In regards to the front squat-clean relationship you stated, I heard that "rule" as well. The thing to be careful with all these hypothetical relationships is that the people who came to that conclusion were probably pulling data from observing lifters with great technique. Without that solid foundation in technique, those relationships become obsolete.
I read somewhere that your snatch should be roughly 60-64% of your back squat (or your squat is roughly 161% of your snatch). Your clean and jerk should be roughly 77-81% of your back squat (or your squat is roughly 126% of your clean and jerk). I'm always really hesitant to throw those numbers around to people I coach/advise because they tend to beat themselves up mentally if they're not hitting those calculated weights; on the other hand, if I don't give it to them, the internet will and I'd rather present and explain those relationships to them.

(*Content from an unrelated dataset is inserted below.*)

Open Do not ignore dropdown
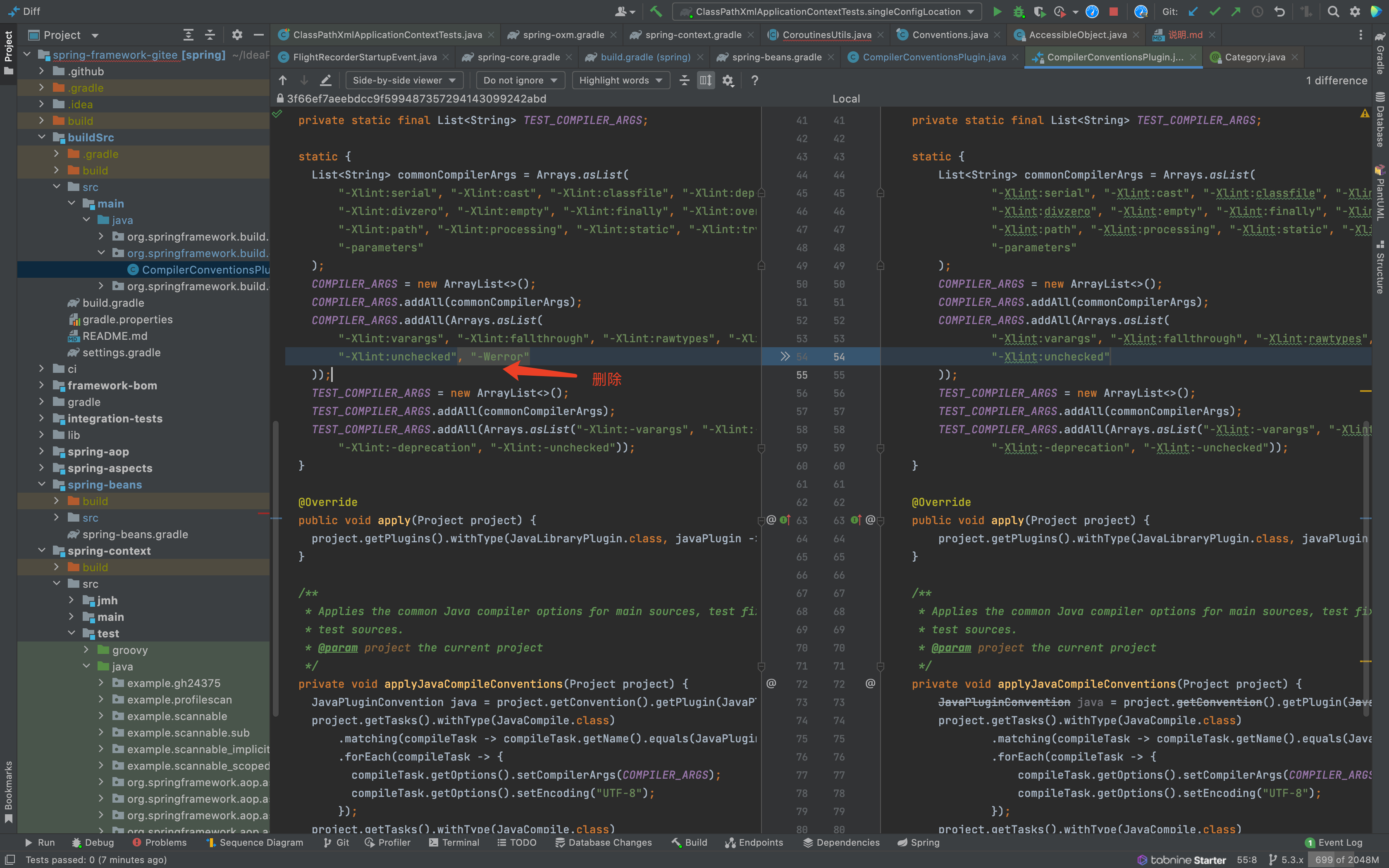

My advise is to continue refining your technique and build strength through other movements, such as your pulls and squats. Your technique will catch up and you'll be better off for it rather than trying to hit those heavy weights immediately with poor technique. Trust in the work you're putting in -- nothing beats quality volume work when you're learning. This holds especially true for something as technical as the classic lifts. On the same note, if you can get a quality coach to review your movements, it would help dramatically.
I hope this helps you in some way.
Javier A. Sanjuan
Olympus Barbell Club
Dear God, please help me lift heavy and be awesome. Thanks. Amen.